2. The false positives highlight the danger of only clearing downloads between runs and not between tests. If a user tests the same file in multiple tests, which is a fairly likely chance, there's a risk of such a false positive. We should think about changing it so downloads are cleared between tests (with a config option to disable).

[bahmutov]

1. downloads from cross-origin do work with chromeWebSecurity: false. Here is a video of me doing just that!

remote-file-download.mp4

2. I could see the potential for confusion when not clearing the downloads before each test, but I also do not think deleting them before the test works, because the users might want to look at all downloaded files later. So I would keep it as is. After all, the users can write a task to clear it.
3. we absolutely HAVE to show the cross-origin recipe, even if it works in Chrome only. It is self-defeating to hide it. First, it is possible. Second, users will discover it. Third, users who do not discover it will keep asking about it.

I think what we can do to clearly show it here is to split the spec into same-origin vs cross-origin and add comments explaining the situation. If you want, I can take over this PR to update it.

[chrisbreiding]

Sorry Gleb, I now realize I wasn't running the cross-origin server (npm run start:second) when running the tests and that was causing the "Network Error" download failures. So the cross-origin ones do pass with chromeWebSecurity: false. They also don't exhibit the UI issues since the downloads complete successfully.

I still don't like recommending chromeWebSecurity: false. It's one thing if users discover and use it or even if we mention it briefly in an issue or the docs saying "this could work but with a big caveat." When we put it in a recipe, it's like we're endorsing it.

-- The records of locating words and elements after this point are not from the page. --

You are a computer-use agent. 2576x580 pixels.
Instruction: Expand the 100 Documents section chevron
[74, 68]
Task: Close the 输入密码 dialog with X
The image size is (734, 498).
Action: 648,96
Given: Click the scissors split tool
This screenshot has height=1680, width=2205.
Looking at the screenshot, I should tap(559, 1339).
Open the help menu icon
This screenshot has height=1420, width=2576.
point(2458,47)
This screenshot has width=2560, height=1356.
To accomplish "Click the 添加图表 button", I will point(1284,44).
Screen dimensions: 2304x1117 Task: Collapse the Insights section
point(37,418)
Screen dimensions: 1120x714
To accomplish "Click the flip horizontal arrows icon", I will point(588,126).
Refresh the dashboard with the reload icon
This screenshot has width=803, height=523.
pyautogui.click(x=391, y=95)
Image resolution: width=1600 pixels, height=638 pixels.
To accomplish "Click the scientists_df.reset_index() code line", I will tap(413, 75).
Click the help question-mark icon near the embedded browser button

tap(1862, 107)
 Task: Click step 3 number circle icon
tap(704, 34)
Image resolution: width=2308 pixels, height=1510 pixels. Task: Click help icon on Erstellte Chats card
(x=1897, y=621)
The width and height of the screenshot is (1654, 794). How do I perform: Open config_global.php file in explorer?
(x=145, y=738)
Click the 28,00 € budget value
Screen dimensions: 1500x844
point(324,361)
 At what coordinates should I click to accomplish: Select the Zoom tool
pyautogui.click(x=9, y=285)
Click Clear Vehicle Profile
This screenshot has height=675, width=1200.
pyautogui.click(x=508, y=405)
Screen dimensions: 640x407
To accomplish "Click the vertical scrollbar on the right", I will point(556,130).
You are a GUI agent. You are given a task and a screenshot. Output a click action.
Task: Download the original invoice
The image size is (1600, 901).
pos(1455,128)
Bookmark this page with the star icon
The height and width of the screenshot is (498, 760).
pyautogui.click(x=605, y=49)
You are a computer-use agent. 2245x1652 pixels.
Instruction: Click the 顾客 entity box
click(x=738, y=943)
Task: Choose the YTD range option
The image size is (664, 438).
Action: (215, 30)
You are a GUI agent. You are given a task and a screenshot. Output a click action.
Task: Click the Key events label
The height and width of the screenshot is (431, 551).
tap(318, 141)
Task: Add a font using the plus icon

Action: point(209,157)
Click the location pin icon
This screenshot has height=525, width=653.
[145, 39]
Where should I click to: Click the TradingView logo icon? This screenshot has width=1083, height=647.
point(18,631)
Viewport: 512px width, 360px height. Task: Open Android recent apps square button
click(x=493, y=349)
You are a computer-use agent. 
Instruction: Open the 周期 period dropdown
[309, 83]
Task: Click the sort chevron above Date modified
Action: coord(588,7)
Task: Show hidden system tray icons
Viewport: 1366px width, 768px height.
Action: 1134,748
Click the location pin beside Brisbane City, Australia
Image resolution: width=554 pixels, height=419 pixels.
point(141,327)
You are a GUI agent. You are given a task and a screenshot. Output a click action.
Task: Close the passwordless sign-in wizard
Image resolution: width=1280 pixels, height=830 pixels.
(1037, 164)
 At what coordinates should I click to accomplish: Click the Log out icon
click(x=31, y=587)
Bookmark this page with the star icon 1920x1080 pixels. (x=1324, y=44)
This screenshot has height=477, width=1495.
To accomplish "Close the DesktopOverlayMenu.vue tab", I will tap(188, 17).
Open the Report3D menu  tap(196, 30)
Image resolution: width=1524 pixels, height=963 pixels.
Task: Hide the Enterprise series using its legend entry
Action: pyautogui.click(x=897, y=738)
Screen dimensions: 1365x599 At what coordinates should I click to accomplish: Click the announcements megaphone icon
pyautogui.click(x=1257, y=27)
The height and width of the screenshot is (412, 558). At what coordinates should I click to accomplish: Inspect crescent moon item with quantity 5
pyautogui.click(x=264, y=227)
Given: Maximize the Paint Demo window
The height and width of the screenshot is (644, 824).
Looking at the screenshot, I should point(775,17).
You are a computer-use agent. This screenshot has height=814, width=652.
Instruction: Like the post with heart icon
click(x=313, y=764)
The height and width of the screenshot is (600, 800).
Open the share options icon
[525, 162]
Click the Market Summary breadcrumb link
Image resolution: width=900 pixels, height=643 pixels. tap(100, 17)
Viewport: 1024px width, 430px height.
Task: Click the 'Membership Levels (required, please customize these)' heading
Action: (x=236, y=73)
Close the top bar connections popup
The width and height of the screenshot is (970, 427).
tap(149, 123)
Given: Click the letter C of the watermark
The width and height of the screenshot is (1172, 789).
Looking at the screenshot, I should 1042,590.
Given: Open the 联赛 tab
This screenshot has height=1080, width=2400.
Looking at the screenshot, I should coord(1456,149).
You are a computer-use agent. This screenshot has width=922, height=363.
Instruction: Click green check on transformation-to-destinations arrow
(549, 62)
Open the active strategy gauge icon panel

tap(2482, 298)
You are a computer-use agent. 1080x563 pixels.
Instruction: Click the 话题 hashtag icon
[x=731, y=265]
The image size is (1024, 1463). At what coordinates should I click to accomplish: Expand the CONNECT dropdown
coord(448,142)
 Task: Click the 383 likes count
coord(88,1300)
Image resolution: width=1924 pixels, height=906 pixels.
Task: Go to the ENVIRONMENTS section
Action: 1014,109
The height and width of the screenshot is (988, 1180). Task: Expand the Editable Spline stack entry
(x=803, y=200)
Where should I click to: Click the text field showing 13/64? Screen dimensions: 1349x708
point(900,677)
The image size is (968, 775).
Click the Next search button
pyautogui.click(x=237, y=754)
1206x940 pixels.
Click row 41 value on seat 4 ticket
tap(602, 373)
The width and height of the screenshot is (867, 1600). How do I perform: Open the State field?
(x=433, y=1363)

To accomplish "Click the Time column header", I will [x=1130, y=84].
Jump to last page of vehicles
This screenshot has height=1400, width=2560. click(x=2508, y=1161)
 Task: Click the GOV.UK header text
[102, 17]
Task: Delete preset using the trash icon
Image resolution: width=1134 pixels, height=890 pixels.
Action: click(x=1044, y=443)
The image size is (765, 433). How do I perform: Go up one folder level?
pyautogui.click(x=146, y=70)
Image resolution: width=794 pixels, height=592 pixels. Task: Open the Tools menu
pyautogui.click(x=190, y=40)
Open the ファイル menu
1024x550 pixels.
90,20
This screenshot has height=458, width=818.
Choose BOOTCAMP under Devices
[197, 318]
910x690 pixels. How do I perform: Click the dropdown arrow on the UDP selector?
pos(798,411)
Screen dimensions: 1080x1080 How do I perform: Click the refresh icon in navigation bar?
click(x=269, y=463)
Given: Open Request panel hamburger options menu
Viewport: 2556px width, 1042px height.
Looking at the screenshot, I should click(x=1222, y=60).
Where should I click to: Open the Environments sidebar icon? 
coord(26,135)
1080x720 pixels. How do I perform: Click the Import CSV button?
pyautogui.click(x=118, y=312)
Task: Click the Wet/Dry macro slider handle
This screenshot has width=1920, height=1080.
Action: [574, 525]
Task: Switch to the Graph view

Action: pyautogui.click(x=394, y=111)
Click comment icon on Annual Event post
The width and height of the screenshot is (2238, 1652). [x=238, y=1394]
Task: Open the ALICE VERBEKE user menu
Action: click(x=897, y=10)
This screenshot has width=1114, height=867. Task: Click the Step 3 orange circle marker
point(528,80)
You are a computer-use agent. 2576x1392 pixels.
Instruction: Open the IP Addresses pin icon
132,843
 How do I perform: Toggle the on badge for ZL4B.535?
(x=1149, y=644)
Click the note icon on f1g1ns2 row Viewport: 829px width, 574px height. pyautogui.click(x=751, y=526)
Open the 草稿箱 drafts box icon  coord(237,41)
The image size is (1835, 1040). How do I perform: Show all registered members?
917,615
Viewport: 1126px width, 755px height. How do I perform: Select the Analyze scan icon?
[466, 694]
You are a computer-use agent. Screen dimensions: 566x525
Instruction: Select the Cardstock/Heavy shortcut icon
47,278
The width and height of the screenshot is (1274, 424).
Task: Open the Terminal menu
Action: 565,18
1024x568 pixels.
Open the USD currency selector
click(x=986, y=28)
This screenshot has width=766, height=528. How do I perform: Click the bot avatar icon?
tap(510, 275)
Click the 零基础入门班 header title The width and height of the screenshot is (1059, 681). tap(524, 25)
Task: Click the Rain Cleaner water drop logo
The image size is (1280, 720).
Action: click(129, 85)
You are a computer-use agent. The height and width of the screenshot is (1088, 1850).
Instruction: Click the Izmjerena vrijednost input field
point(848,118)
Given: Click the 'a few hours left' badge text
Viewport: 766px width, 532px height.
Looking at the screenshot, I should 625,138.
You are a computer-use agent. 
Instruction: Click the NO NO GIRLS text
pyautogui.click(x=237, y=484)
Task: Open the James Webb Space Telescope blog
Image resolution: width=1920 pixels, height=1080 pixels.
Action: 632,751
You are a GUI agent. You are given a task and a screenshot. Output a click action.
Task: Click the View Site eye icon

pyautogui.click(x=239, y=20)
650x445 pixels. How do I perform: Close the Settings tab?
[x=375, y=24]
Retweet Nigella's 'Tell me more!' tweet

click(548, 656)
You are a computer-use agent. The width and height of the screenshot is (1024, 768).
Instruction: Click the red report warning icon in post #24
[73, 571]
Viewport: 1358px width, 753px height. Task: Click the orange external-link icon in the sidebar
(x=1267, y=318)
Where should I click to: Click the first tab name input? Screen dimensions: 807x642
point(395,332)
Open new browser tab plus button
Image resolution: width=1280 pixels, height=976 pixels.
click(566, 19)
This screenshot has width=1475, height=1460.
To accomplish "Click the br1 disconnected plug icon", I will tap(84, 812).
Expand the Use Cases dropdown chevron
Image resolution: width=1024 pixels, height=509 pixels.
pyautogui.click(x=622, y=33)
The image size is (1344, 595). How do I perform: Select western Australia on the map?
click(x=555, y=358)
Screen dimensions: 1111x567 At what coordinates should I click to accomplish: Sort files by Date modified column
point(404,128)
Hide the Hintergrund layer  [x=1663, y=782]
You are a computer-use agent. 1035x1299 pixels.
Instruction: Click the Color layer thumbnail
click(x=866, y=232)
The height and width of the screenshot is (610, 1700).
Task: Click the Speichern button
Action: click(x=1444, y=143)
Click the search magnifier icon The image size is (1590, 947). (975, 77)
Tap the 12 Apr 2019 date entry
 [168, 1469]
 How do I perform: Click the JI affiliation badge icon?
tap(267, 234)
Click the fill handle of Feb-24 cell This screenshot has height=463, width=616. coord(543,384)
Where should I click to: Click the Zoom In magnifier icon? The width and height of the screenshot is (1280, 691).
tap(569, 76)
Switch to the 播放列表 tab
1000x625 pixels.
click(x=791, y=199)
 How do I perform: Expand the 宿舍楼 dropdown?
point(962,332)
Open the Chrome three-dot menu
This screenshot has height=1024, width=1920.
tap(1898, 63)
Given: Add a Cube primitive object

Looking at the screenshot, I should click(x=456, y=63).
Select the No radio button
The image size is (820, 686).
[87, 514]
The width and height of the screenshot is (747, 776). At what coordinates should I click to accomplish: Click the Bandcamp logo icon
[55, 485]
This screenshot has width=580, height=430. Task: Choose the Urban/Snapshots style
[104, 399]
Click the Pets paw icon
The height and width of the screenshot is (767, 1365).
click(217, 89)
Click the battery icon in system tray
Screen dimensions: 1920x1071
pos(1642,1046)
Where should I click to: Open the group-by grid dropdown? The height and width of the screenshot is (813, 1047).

Also, do we need an entire section of the recipe devoted to cross-origin downloads? It's exactly the same code as the same-origin tests. The part that's different is in another file. What about adding a comment to the readme and the spec file saying "Use chromeWebSecurity: false at your own risk to enable cross-origin downloads"?

[bahmutov]

We can recommend or not - but it is there. Users can decide what to do, they don't have to use it, but if they need to test cross-origin, we better show them the right way. Endorsement - I am not sure, we can always say "hey, as always, use disabling chrome web security at your own risk"

[jennifer-shehane]

@bahmutov Sorry I misinterpreted some things from the original comment about support.

I think that if we are going to discourage turning off Chrome Web Security then we need to really outline why we don't advise it because currently our docs are just like - 'need to turn it off? here's how'. https://docs.cypress.io/guides/guides/web-security.html#Disabling-Web-Security

If we had a place in the docs to point to, then I would advise always linking to that section of the docs every time in recipes/blogs that we tell them to turn off chrome web security.

[DamienCassou]

@bahmutov wrote:

I could see the potential for confusion when not clearing the downloads before each test, but I also do not think deleting them before the test works, because the users might want to look at all downloaded files later.

I disagree with this reason. Cypress already cleans up cookies before each test and I think files are in the same category. Moreover, if a developer wants to analyze downloaded files, s/he can do so after running the test because files are only deleted before tests, and never after tests. As a result, I suggest deleting everything before a test start.